The Reverse Trend to Offshoring
"
Repatriation of activities […] is the opposite phenomenon to offshoring. It is not particularly unusual for some activities which had been offshored to return to their [home] country. Most often, this occurs when offshoring has not delivered the expected returns to the enterprises concerned, or because the framework of conditions for the offshoring activities has considerably improved in the home country or deteriorated in the country of relocation."
(OECD,
Offshoring and Employment: Trends and Impacts, 2007, visited 2011-07-24)
"In some cases, outsourcing is moving back to domestic markets and many companies are now looking at insourcing' their operations by internalizing operations that were previously contracted out. […]
There are numerous risks and challenges associated with offshoring, which when given sufficient weight, may prompt a move towards retrenchment and insourcing."
(European Monitoring Centre on Change,
Trends and Drivers of Change in the Knowledge-Intensive Business Services Sector: Four Scenarios, visited 20117-07-25)
Transferring back to the Parent Firm, or to a Firm in the Home Country?
From the host country's point of view,
onshoring means developing industrial activities which other countries have offshored to that specific country. But from the home country's point of view,
onshoring either consists of:
- Insourcing or re-insourcing – the transfer of an outsourced function to an internal department of a company. The repatriation of formerly offshored activity to the home country in the parent firm.

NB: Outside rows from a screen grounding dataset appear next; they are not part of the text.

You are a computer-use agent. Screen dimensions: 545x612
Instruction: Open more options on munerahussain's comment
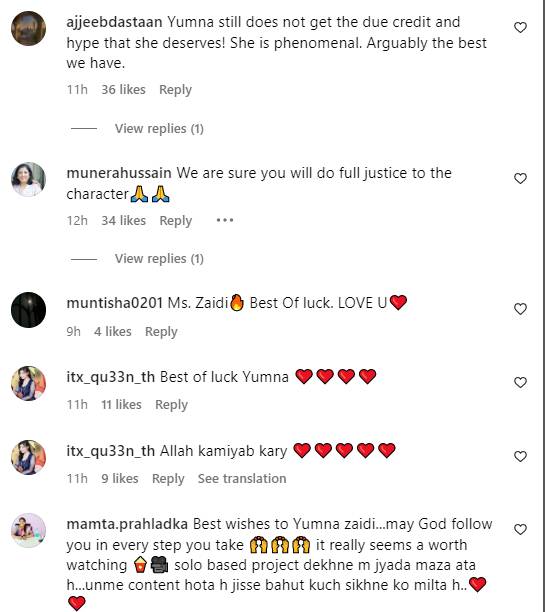click(x=225, y=221)
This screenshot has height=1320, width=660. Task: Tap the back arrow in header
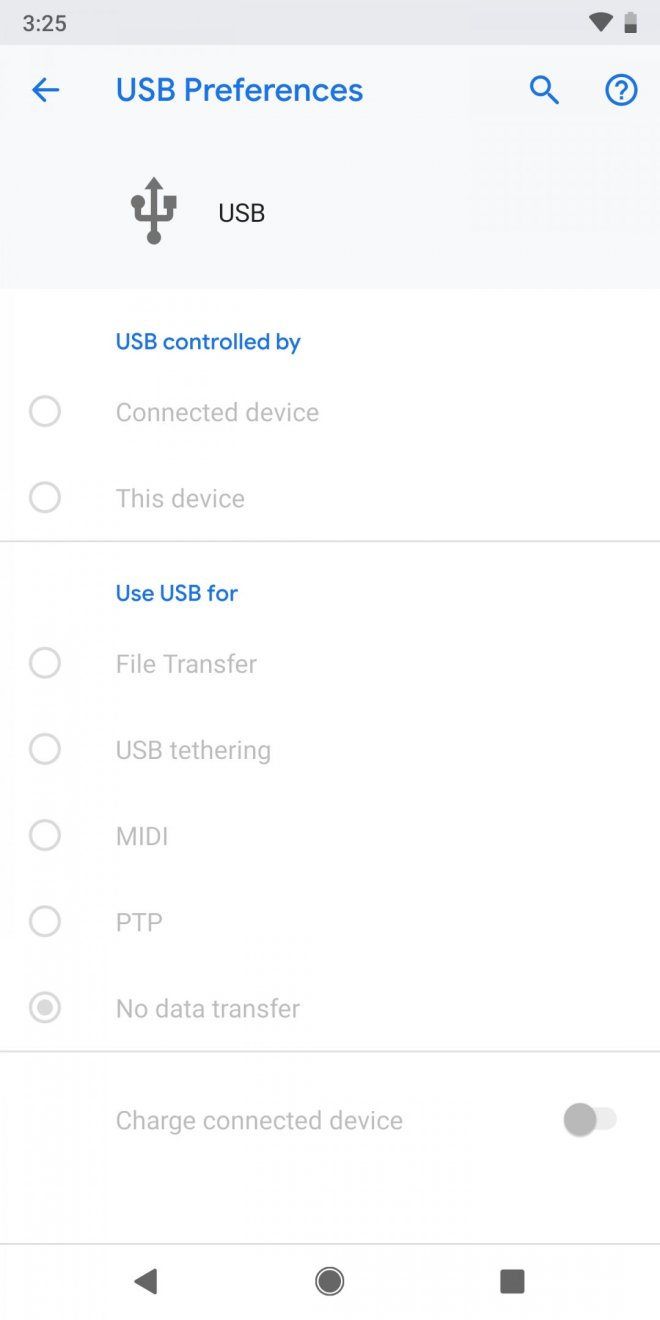click(x=46, y=90)
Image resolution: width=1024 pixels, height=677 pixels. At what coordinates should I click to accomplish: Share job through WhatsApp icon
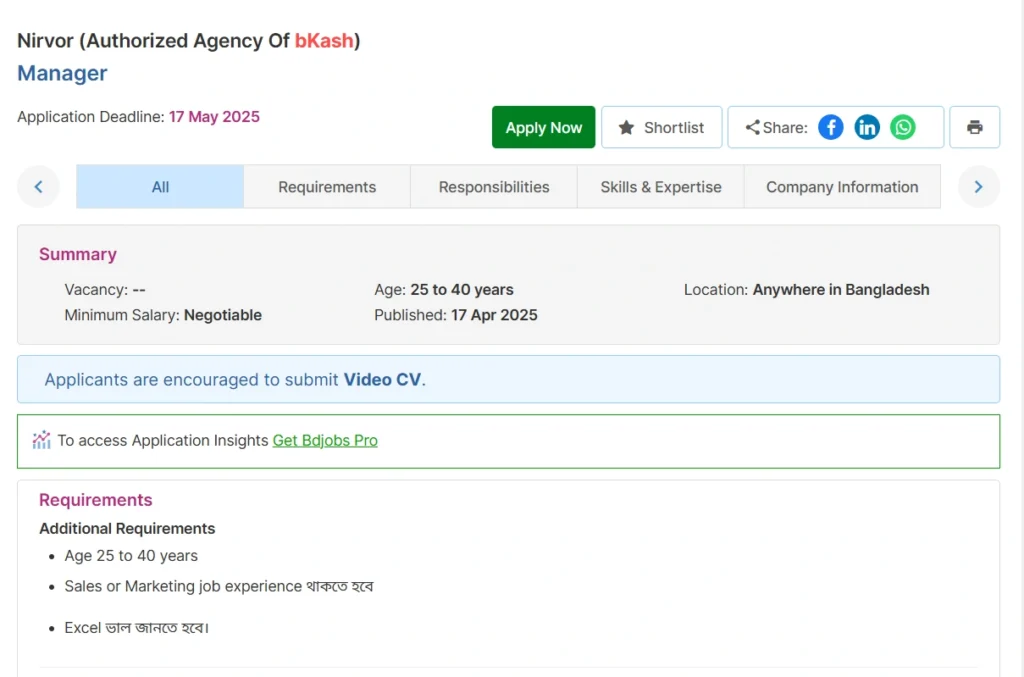click(x=903, y=127)
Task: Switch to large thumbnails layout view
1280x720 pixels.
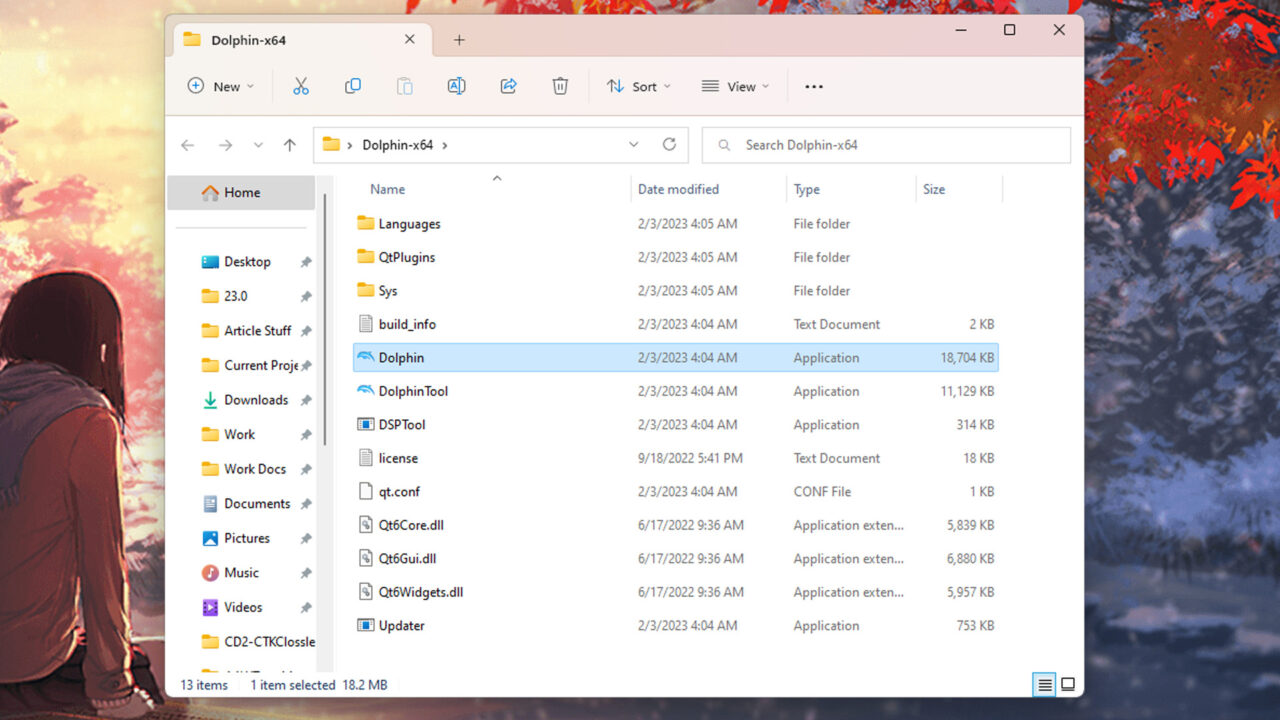Action: 1068,684
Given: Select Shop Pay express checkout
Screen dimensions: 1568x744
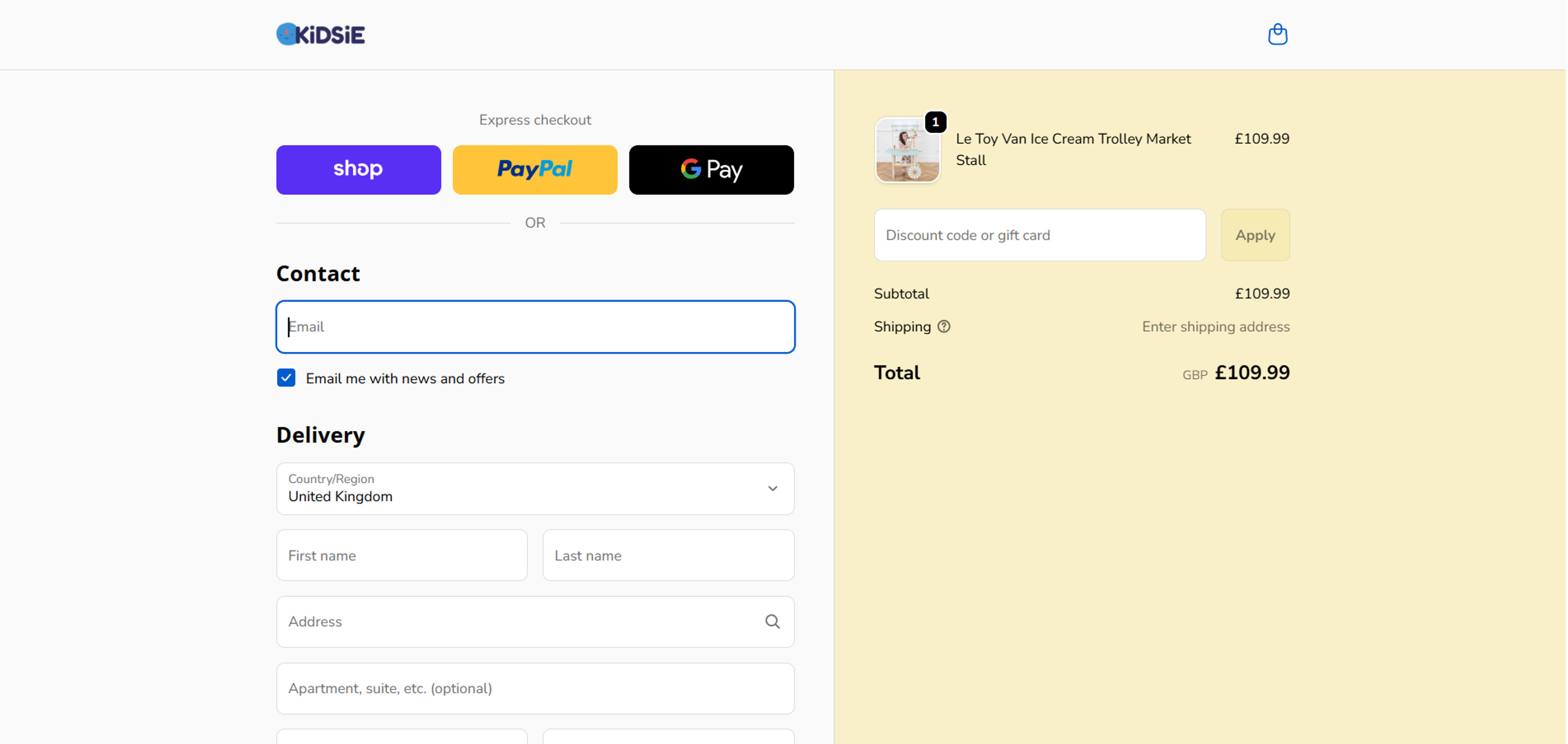Looking at the screenshot, I should tap(358, 170).
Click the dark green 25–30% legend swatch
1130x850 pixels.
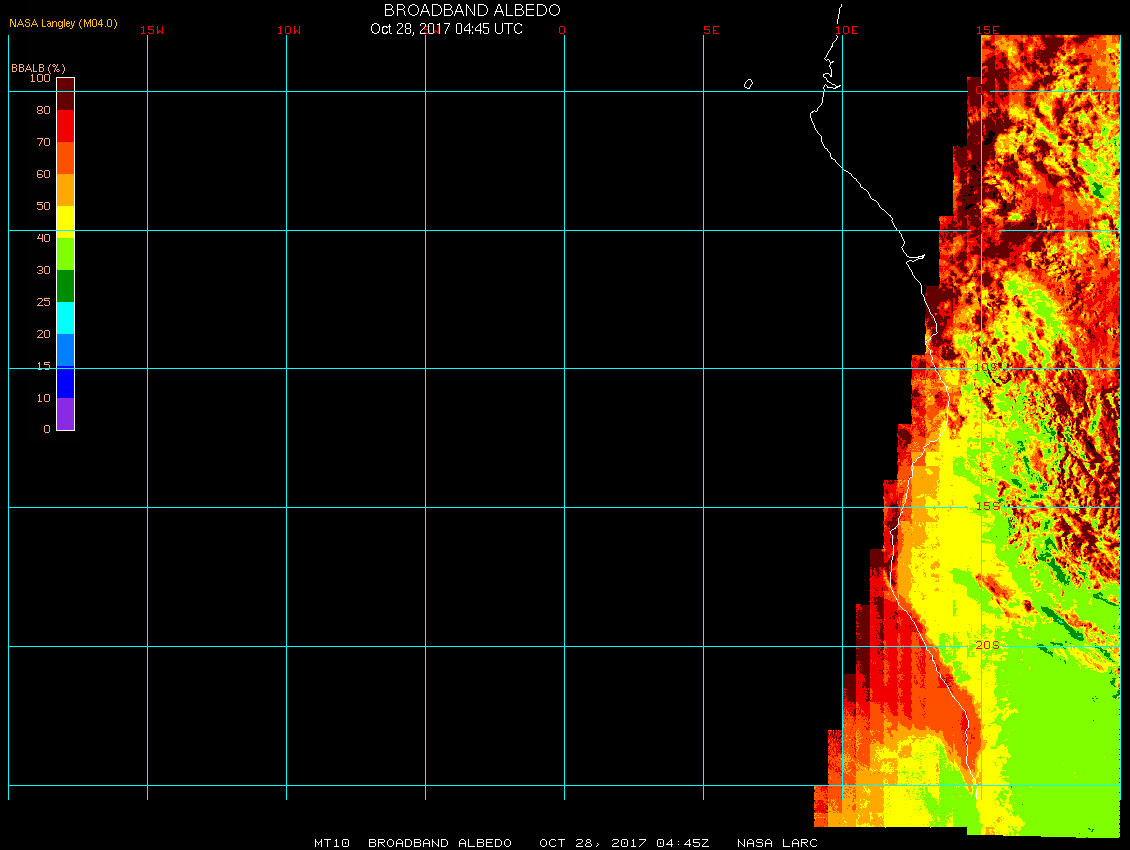coord(65,285)
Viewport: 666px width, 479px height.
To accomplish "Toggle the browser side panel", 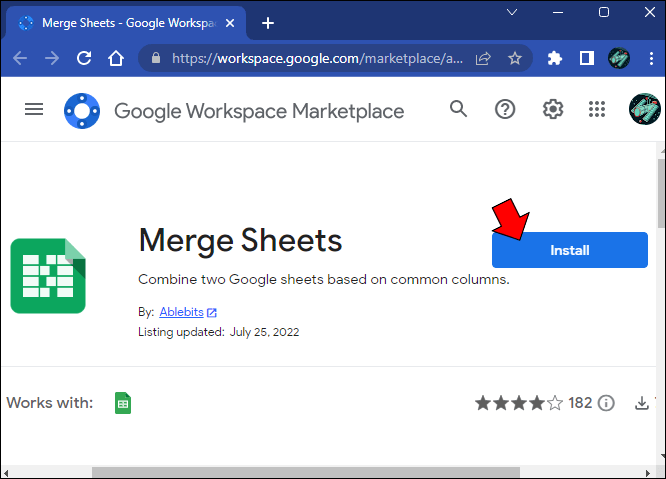I will pos(587,59).
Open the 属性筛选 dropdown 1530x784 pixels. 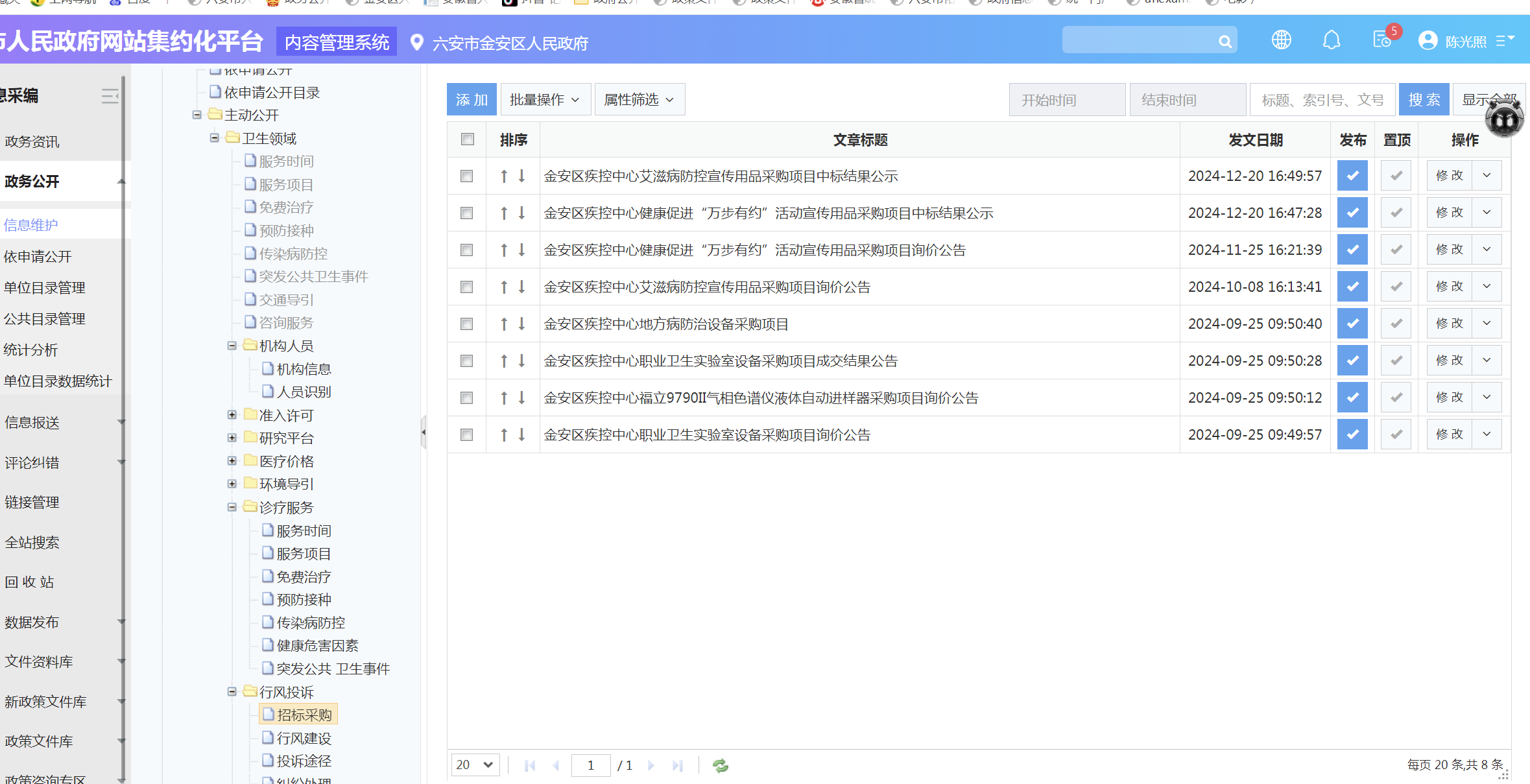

- Domestic outsourcing – the replacement of foreign outsourcing by domestic outsourcing, i.e. subcontracting to firms located in the home country.
Onshoring, although it can refer to (re-)insourcing in-house some formerly offshored activity, very often refers to domestic outsourcing.
Rightshoring
Rightshoring, or bestshoring, is a new business trend, a balance between offshoring and
onshoring.
"It consists in "restructuring a company's workforce to find the optimum mix of jobs performed locally and jobs moved to foreign countries.
[…]
‘There is no doubt that customers with complex queries requiring local understanding do not respond well to far-off operators repeating parrot-fashion a series of learned responses. Convergys, one of the world's biggest providers of ‘contact-centre services,' advises companies to shift simple queries offshore while retaining the more complex ones on the same shore as the caller. It calls this process ‘rightshoring,' and estimates that about 80% of the companies that it is working with in Britain are planning to split their call-centre operations in this way.'"
(Relocating the back office,
The Economist, December 13, 2003, visited 2007-04-19)
Farmshoring
Farmshoring is a term used to describe the shifting of employment from abroad into rural home communities. It is a combination of both onshoring and outsourcing.